__RECORDS PROVIDED__
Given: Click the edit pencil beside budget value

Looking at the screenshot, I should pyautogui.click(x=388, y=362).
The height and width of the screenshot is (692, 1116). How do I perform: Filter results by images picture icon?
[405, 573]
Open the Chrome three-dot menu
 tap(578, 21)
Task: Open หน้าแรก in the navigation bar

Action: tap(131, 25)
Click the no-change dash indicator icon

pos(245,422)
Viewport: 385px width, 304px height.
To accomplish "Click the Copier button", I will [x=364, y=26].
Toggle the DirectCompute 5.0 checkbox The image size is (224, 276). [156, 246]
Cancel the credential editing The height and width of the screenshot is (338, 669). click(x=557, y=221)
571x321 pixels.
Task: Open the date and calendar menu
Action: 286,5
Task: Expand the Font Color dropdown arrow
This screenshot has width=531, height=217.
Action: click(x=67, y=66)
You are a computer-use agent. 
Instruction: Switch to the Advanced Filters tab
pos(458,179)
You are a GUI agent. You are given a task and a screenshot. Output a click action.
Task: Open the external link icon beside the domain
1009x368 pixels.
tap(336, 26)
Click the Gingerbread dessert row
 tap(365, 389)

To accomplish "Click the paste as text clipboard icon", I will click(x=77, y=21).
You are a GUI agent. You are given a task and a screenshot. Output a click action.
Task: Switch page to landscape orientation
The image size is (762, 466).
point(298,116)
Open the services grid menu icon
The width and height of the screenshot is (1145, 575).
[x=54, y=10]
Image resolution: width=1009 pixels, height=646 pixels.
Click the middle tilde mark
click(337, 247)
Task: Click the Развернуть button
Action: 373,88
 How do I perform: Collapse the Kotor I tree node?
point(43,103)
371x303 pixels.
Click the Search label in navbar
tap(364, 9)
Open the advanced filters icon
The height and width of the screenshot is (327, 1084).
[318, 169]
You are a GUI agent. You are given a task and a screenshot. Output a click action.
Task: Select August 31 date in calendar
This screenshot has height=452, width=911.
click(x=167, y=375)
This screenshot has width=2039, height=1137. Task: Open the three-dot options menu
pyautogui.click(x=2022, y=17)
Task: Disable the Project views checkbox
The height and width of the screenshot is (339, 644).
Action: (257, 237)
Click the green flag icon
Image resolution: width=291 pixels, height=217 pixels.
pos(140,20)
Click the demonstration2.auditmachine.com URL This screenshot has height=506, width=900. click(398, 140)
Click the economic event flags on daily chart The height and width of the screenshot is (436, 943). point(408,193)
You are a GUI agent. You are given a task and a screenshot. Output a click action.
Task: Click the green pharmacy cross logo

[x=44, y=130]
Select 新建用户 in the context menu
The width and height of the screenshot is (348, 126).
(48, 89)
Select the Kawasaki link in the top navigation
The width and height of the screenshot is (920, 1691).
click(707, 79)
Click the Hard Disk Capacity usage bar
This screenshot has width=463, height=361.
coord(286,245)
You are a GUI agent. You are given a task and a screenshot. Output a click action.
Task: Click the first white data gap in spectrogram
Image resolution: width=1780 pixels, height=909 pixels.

__TASK OBJECTIVE__
Reproduce the records verbatim, from the first line through the line containing "pyautogui.click(x=2022, y=17)".

__PROBLEM SOLUTION__
Given: Click the edit pencil beside budget value

Looking at the screenshot, I should pyautogui.click(x=388, y=362).
The height and width of the screenshot is (692, 1116). How do I perform: Filter results by images picture icon?
[405, 573]
Open the Chrome three-dot menu
 tap(578, 21)
Task: Open หน้าแรก in the navigation bar

Action: tap(131, 25)
Click the no-change dash indicator icon

pos(245,422)
Viewport: 385px width, 304px height.
To accomplish "Click the Copier button", I will [x=364, y=26].
Toggle the DirectCompute 5.0 checkbox The image size is (224, 276). [156, 246]
Cancel the credential editing The height and width of the screenshot is (338, 669). click(x=557, y=221)
571x321 pixels.
Task: Open the date and calendar menu
Action: 286,5
Task: Expand the Font Color dropdown arrow
This screenshot has width=531, height=217.
Action: click(x=67, y=66)
You are a computer-use agent. 
Instruction: Switch to the Advanced Filters tab
pos(458,179)
You are a GUI agent. You are given a task and a screenshot. Output a click action.
Task: Open the external link icon beside the domain
1009x368 pixels.
tap(336, 26)
Click the Gingerbread dessert row
 tap(365, 389)

To accomplish "Click the paste as text clipboard icon", I will click(x=77, y=21).
You are a GUI agent. You are given a task and a screenshot. Output a click action.
Task: Switch page to landscape orientation
The image size is (762, 466).
point(298,116)
Open the services grid menu icon
The width and height of the screenshot is (1145, 575).
[x=54, y=10]
Image resolution: width=1009 pixels, height=646 pixels.
Click the middle tilde mark
click(337, 247)
Task: Click the Развернуть button
Action: 373,88
 How do I perform: Collapse the Kotor I tree node?
point(43,103)
371x303 pixels.
Click the Search label in navbar
tap(364, 9)
Open the advanced filters icon
The height and width of the screenshot is (327, 1084).
[318, 169]
You are a GUI agent. You are given a task and a screenshot. Output a click action.
Task: Select August 31 date in calendar
This screenshot has height=452, width=911.
click(x=167, y=375)
This screenshot has width=2039, height=1137. Task: Open the three-dot options menu
pyautogui.click(x=2022, y=17)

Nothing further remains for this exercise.